El sonido de unas voces, entre ellas la de Aeglech, desvió su atención hacia la puerta.
—Maldita sea —masculló el romano—. Confía en mí y haz lo que te diga. Tienes que seguir adelante con tu amenaza.
Sierra lo miró con asombro.
—¿Qué te hace pensar que no iba a hacerlo?
—El beso. Pero eso no importa. No tienes elección. No si en algo valoras tu vida o la mía.
El corazón de Sierra latía frenéticamente. No había tiempo para pensar; la cerradura estaba girando. Cerró los ojos mientras levantaba el garfio sobre la cabeza y apretó los dientes al descargar el golpe.
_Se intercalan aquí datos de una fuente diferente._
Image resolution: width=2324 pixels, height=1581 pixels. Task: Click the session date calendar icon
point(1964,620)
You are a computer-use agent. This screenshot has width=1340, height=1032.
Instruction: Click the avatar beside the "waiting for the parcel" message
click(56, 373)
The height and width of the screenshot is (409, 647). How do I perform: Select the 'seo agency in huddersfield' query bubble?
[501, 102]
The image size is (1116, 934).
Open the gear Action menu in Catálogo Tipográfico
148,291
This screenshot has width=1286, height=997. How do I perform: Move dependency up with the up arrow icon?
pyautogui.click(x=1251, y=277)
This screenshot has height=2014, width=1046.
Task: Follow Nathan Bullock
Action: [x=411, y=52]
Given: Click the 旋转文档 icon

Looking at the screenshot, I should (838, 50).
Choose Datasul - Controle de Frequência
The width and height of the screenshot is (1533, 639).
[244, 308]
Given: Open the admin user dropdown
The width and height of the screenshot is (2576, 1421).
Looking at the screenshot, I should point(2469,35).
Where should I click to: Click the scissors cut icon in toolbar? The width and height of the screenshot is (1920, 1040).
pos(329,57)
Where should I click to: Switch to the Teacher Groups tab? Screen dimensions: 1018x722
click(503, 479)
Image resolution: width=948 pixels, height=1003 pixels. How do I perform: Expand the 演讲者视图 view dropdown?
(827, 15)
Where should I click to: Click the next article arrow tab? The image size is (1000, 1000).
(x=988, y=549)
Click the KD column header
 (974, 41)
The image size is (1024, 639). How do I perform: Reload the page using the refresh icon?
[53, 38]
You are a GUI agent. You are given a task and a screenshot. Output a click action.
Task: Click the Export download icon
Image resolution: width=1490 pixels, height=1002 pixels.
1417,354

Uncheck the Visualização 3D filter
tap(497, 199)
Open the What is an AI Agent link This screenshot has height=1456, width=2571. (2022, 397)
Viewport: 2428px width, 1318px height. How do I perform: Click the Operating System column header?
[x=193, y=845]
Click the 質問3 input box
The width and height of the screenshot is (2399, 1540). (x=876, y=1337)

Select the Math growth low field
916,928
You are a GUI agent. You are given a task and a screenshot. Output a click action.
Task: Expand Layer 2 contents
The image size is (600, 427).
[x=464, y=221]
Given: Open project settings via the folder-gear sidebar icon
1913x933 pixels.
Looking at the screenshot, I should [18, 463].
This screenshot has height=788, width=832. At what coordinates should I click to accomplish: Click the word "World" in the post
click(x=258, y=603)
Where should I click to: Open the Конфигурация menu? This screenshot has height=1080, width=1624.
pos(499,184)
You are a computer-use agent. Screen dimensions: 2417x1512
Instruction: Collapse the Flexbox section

El grito de dolor del romano recibió a lord Aeglech cuando abrió la puerta. La expresión del rey pasó del interés a un placer perverso.
—No te detengas por mí, wealh. ¡Enséñale a este romano que no puede desafiar a mi reino!
Gotas de sangre salpicaban la carne al rojo vivo del prisionero. Sierra levantó el garfio y lo golpeó otra vez en el hombro. El romano la miró a los ojos, como si la estuviera perdonando por la crueldad que le estaba infligiendo. A Sierra se le revolvieron las tripas.
—¡No podrás conmigo! —gritó él con los ojos llenos de lágrimas.
Sierra deseó en silencio que se desmayara al descargar otro golpe sobre el pecho desnudo. El cuerpo del romano se estremeció y el cerebro de Sierra se nubló con las imágenes de cientos de prisioneros que agonizaban ante ella, suplicándole que los salvara.
Ella nunca había sentido compasión por ninguno. Pero ahora lo sentía todo.
Oyó unas palmadas tras ella y dejó caer el garfio. Quería vomitar. Ahogó un grito de rabia y contempló el fruto de su labor. El cuerpo del romano colgaba de las cadenas como un peso muerto.
—Bien hecho, wealh. Parece que has aprendido mucho de tu maestro —comentó lord Aeglech.
Sierra no podía apartar la mirada de la sangre que resbalaba por el pecho del romano. Lord Aeglech continuó con sus alabanzas sin esperar respuesta.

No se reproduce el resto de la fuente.